* [TASK BRIEF]
Copy the stretch of data from the start through the line that contains "Looking at the screenshot, I should click(300, 465).", replacing "buckle" with "clasp" and keeping everything else the same. Leave the pictures out.
---
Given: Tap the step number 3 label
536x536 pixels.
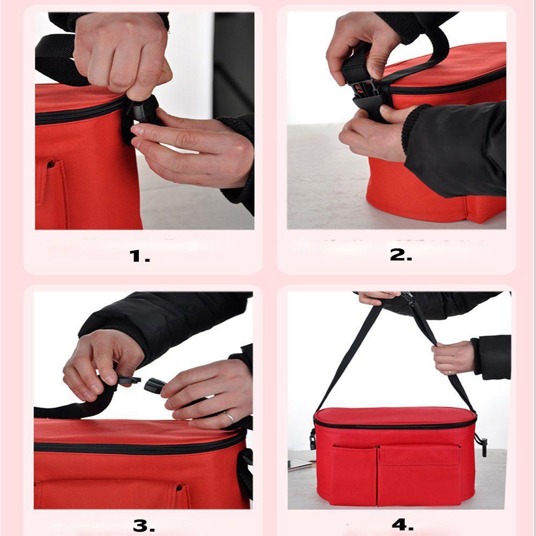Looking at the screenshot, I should click(144, 525).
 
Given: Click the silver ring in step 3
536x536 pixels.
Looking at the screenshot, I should click(228, 417).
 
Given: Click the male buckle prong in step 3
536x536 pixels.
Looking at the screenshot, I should click(129, 380).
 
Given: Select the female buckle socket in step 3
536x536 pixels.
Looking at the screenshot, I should click(155, 385).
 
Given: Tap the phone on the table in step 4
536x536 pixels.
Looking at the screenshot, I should click(300, 465).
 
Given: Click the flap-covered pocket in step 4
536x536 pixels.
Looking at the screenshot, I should click(418, 472).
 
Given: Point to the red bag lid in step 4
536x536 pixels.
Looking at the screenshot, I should click(394, 416).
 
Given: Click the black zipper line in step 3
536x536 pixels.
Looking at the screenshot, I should click(134, 446).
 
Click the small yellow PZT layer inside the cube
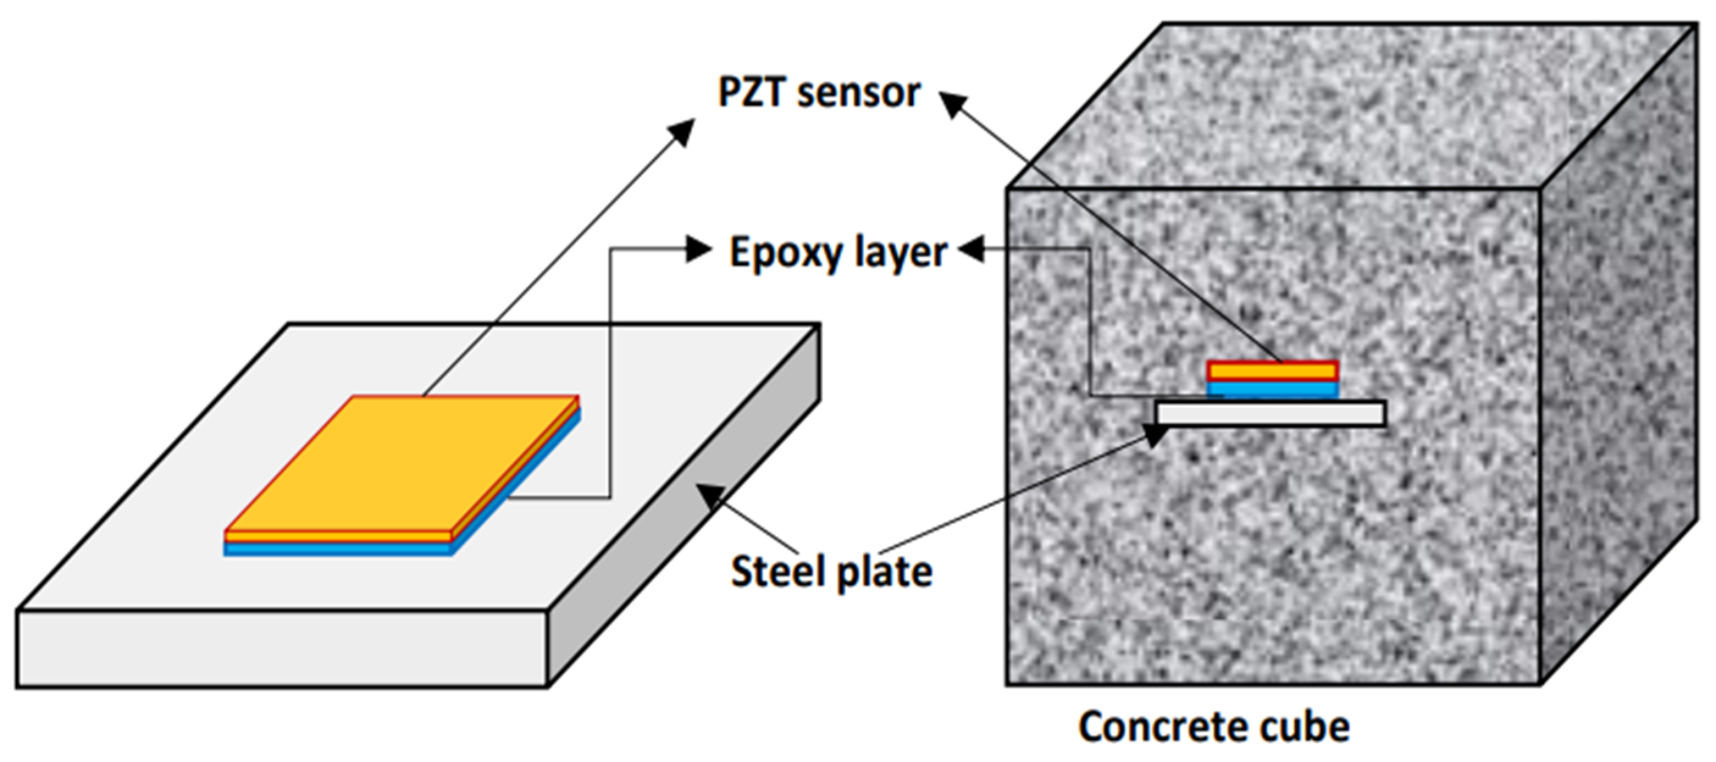point(1272,370)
---
* [SOLUTION FOR THIS EXERCISE]
Given: Tap the step number 3 label
536x536 pixels.
Looking at the screenshot, I should click(144, 525).
 
Given: Click the silver ring in step 3
536x536 pixels.
Looking at the screenshot, I should click(228, 417).
 
Given: Click the male clasp prong in step 3
536x536 pixels.
Looking at the screenshot, I should click(129, 380).
 
Given: Select the female clasp socket in step 3
536x536 pixels.
Looking at the screenshot, I should click(155, 385).
 
Given: Tap the phone on the table in step 4
536x536 pixels.
Looking at the screenshot, I should click(300, 465).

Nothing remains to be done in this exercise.